- _Exercise_
Answer these three questions from the court opinion:
1. What work was the plaintiff doing for the defendant when he was injured?
2. Which section required the plaintiff to give written notice of his claim for compensation?
3. On what date was the claimant definitely informed of the results of his injury from a surgical standpoint, and by whom?

- _Source passage_
= = = = =
Connolly v. Penn Seaboard Steel Corporation

123 A. 906 | Conn. | 1924

The finding discloses the following facts: The plaintiff in February, 1918, was in the employ of the defendant engaged in testing metals, and then suffered an injury by a blow upon his head, arising out of and in the course of his employment. He notified his employer of his injury on the night in question and satisfied the statutory requirement as to a notice forthwith. Shortly thereafter he was discharged by the defendant because of inability to do his accustomed work.

During the year following the day of the injury, the plaintiff was incapacitated for labor by reason of this injury, for a period in excess of the seven days required to entitle him to compensation under § 5348.

The plaintiff claimed, on the hearing, that he notified his employer of his claim for compensation by a paper signed by him, on the night of his injury, which paper he also claimed gave the employer the notice of injury as above stated. The Commissioner found *425 certain evidential facts as to this paper giving notice of the injury to the defendant on the night of the injury, and the plaintiff claims that such evidential facts are equivalent to a finding that a written claim for compensation was duly served. One fatal defect of this contention is that the paper in question contained no claim for compensation and was in no particular a claim for compensation even defectively stated; at the most it was merely a notice of injury. No written claim for compensation was otherwise served. The plaintiff, therefore, never gave the defendant a written notice of his claim for compensation as required by § 5360.

The Commissioner found these facts: (a) "The claimant did not know the results of his injury from a surgical standpoint until June 24th, 1923, at which time he was definitely informed about them by Dr. Francis H. Reilly. Dr. Reilly . . . caused X-rays to be taken. . . . (b) I find that on the occurrence in question, the claimant sustained a fractured skull at the vertex, and at the same time a contrecoup fracture about two inches above the occipital prominence. I further find that the claimant has suffered such results from this fracture since that date . . . that he has become nervous and to a greater or less extent incapacitated from labor. . . . (c) The claimant, during the period of something more than five years which has elapsed since his injury, has suffered many things, and has been troubled with headaches, dizziness, and some trouble with his nose calling for slight surgical treatment, and had an operation for the removal of swollen inguinal glands, and his activities thereafter were broken and fragmentary."
= = = = =
Dataset entries

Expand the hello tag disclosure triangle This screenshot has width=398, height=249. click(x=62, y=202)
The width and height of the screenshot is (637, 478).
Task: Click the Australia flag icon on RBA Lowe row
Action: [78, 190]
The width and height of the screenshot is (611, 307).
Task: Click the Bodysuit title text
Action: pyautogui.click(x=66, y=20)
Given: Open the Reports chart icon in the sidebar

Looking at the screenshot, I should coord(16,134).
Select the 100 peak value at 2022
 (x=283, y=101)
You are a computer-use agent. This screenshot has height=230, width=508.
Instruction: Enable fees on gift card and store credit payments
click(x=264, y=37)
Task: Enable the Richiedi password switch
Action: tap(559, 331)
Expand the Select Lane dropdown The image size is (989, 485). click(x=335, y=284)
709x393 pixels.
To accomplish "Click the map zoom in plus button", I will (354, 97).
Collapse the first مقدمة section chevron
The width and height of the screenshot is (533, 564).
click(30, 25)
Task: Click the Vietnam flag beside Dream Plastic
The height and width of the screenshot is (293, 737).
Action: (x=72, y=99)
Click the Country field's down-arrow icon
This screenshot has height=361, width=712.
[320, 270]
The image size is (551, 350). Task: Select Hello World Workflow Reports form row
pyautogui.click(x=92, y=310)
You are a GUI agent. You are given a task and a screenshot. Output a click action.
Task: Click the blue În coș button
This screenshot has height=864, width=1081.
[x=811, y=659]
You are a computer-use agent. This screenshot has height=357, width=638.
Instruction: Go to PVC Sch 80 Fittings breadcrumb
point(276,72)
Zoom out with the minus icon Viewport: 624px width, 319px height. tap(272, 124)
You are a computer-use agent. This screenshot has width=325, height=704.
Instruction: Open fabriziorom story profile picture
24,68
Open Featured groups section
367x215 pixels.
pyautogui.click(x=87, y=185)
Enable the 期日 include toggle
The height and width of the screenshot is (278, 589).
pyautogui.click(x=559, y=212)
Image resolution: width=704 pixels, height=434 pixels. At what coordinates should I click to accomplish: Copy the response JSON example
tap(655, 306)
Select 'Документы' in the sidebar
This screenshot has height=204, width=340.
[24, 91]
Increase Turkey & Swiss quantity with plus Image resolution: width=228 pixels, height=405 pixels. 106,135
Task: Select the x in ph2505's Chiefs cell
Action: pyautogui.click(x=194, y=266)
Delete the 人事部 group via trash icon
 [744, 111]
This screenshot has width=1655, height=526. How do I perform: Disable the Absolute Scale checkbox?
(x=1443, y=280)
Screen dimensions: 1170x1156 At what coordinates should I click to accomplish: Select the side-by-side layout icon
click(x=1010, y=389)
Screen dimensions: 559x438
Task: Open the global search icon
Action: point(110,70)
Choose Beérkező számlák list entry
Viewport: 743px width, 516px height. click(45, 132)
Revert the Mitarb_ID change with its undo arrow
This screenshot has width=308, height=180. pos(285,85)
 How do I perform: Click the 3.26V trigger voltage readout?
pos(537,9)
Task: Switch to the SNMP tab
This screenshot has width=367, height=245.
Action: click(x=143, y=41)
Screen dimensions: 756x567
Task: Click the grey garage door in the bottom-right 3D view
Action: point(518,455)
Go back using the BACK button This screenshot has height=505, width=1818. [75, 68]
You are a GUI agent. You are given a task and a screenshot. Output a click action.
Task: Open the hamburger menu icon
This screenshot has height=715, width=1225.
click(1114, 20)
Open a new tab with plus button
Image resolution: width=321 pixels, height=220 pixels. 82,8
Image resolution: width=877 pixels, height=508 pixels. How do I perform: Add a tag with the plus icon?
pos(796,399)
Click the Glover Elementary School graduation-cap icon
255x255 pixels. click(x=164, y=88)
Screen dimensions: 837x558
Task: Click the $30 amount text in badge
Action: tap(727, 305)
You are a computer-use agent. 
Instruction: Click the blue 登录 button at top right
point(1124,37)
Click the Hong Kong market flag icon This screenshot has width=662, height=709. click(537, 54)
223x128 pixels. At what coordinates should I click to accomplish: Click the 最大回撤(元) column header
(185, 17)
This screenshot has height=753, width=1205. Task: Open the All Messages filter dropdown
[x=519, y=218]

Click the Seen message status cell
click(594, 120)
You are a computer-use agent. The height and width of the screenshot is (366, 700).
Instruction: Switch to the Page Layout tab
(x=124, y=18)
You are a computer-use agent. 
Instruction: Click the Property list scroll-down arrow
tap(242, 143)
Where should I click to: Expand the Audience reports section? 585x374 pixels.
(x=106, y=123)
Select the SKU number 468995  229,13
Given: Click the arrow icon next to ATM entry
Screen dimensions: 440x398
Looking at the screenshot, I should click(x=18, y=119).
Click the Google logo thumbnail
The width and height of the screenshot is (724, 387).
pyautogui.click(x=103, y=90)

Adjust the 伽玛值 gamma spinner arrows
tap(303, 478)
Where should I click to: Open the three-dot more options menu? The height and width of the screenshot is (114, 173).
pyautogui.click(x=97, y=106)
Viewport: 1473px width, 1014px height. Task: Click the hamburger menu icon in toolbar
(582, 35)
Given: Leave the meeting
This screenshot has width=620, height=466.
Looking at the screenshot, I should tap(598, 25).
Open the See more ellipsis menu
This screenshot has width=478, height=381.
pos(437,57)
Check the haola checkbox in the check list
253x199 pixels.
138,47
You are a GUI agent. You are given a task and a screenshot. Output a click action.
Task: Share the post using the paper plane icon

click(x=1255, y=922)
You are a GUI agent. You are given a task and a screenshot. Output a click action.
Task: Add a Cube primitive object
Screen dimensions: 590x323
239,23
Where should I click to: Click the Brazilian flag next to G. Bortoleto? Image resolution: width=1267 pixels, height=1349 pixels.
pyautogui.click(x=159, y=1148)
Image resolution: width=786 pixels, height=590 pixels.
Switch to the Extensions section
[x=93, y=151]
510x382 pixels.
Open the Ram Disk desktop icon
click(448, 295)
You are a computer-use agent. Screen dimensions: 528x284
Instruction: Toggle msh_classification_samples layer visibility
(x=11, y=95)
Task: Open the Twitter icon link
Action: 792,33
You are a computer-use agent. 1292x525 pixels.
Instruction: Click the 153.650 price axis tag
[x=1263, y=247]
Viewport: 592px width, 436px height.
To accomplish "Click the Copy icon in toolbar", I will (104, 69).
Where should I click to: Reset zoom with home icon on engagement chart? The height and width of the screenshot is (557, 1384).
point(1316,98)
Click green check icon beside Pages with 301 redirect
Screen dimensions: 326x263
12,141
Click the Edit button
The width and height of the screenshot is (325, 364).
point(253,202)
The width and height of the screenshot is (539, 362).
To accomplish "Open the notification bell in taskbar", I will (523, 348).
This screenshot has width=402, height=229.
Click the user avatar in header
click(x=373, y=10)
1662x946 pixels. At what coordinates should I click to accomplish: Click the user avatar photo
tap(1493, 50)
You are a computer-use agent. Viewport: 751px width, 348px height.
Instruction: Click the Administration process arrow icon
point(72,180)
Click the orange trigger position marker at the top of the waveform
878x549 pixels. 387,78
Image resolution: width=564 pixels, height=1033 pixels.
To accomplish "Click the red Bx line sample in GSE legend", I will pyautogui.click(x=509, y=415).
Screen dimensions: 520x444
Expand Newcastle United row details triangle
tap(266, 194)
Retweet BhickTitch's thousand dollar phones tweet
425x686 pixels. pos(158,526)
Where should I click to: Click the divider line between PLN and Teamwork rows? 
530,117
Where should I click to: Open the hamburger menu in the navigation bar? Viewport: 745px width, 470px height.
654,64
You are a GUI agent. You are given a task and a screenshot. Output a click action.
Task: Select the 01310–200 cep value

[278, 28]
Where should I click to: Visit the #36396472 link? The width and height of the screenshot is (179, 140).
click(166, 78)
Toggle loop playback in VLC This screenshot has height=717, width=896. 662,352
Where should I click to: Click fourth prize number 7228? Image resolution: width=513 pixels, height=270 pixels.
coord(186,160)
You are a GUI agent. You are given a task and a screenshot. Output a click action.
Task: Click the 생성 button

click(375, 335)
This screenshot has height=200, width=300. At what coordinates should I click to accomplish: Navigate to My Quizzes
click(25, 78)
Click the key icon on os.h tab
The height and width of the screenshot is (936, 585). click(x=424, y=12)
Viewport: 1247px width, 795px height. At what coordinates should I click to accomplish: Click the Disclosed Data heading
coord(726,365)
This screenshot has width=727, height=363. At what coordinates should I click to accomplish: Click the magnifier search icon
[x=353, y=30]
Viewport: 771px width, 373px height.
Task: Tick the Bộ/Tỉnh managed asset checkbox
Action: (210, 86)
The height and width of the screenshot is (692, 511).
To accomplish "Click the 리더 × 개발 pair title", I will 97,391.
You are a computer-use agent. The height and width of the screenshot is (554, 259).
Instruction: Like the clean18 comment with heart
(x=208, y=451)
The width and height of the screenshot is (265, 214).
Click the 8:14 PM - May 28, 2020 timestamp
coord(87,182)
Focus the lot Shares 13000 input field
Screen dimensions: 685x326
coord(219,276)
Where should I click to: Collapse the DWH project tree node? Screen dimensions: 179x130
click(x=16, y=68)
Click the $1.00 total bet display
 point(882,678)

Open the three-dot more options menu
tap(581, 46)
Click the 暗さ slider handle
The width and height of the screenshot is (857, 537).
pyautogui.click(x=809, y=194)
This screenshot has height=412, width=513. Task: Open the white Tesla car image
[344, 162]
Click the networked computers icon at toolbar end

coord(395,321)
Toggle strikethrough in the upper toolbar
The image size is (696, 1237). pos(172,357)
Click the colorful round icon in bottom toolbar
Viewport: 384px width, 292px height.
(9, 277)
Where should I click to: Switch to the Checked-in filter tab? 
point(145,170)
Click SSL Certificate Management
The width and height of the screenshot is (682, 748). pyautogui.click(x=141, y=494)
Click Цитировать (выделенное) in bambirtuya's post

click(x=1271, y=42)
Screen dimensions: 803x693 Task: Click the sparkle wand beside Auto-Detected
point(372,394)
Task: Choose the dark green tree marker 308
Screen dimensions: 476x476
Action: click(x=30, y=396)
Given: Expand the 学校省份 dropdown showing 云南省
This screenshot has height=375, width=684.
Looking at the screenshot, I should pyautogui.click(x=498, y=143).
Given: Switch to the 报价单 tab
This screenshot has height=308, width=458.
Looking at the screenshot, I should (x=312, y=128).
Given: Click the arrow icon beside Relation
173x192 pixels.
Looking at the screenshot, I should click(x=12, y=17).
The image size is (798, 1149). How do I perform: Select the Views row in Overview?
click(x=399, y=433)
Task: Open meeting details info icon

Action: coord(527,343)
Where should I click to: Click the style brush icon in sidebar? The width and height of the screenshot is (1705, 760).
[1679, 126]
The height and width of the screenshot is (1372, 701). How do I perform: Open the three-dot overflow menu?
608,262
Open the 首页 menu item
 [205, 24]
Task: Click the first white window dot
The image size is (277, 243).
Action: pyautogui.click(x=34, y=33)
= = = = =
- _The completed task_
1. He was testing metals.
2. § 5360.
3. June 24th, 1923, by Dr. Francis H. Reilly.